Paper No. 10
Presentation Time: 10:30 AM




Species longevity in the fossil record is related to many paleoecological variables and important to macroevolutionary studies, yet there are very few reliable data on average species durations in Cenozoic fossil mammals. Many of the online databases (such as MIOMAP, NEOMAP, and the Paleobiology Database) use only genera in North American Cenozoic mammals, and there are severe problems because many key groups (e.g., camels, oreodonts, peccaries, pronghorns, proboscideans) have no reliable updated taxonomy, with many invalid genera and species and/or many undescribed genera and species. Most of the estimates of species longevity have been mere guesses without sufficient data to back them up. The few published data sets yield species duration estimates of about 2.3-4.3 m.y. for larger mammals, with small mammals tending to have shorter species durations.
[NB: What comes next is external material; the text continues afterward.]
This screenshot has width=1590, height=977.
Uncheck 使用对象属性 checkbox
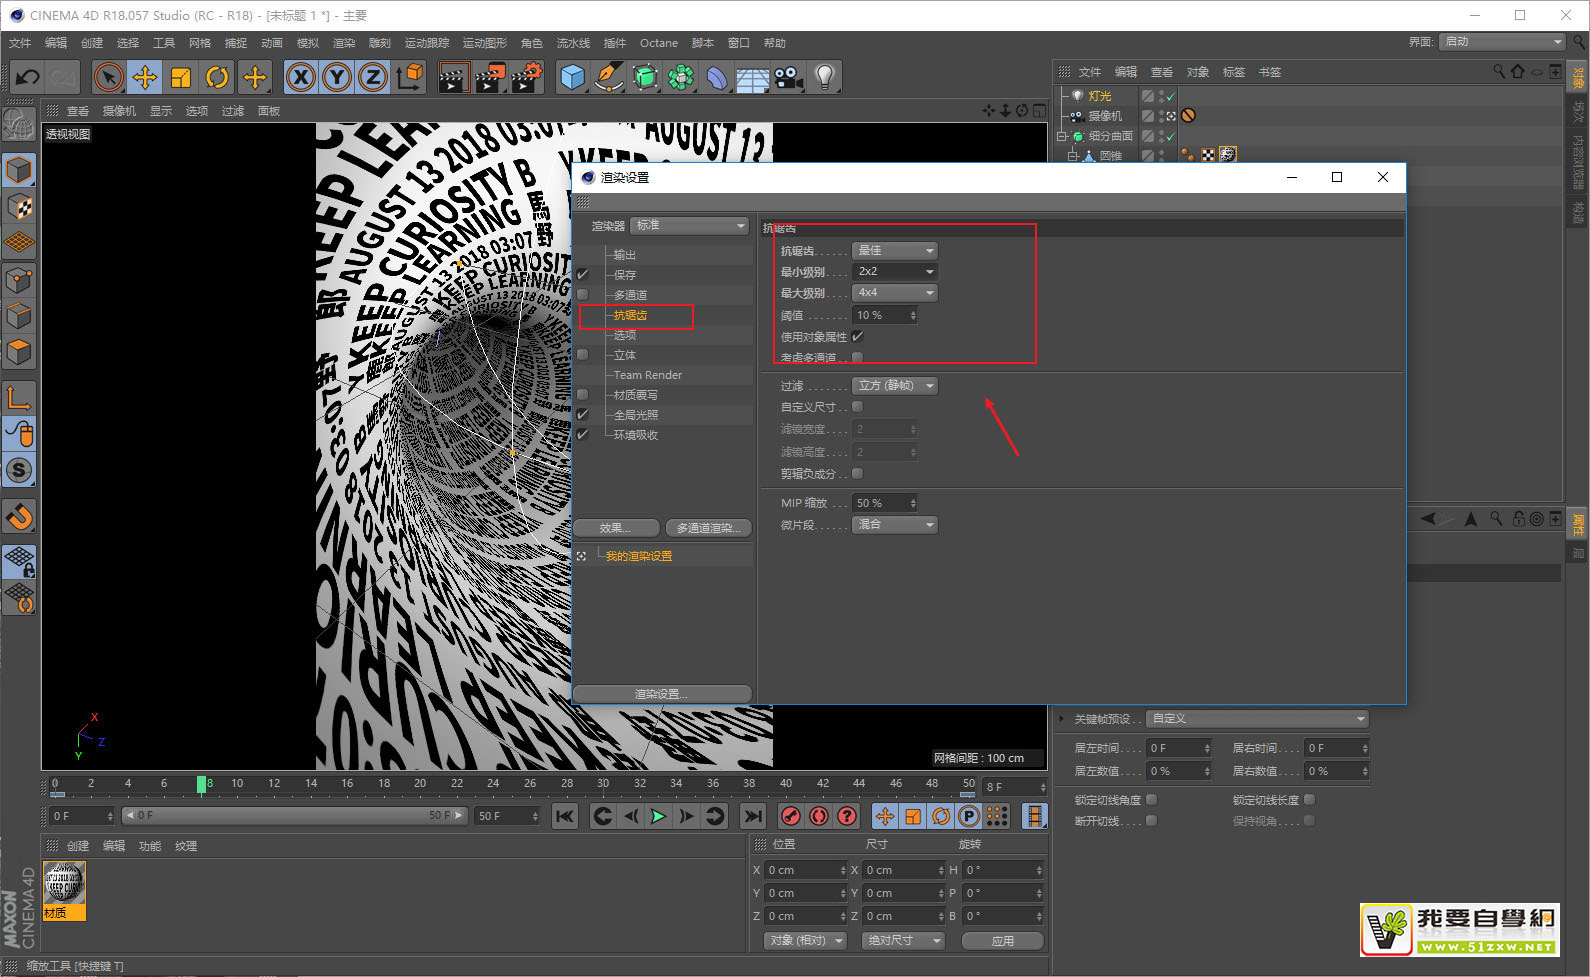coord(857,337)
My own compilation of all the valid species durations in families with updated taxonomy (39 families, containing 431 genera and 998 species, averaging 2.3 species per genus) yields a mean duration of 3.21 m.y. for larger mammals. This breaks down to 4.10-4.39 m.y. for artiodactyls, 3.14-3.31 m.y. for perissodactyls, and 2.63-2.95 m.y. for carnivorous mammals (carnivorans plus creodonts). These averages are based on a much larger, more robust data set than most previous estimates, so they should be more reliable for any studies that need species longevity to be accurately estimated.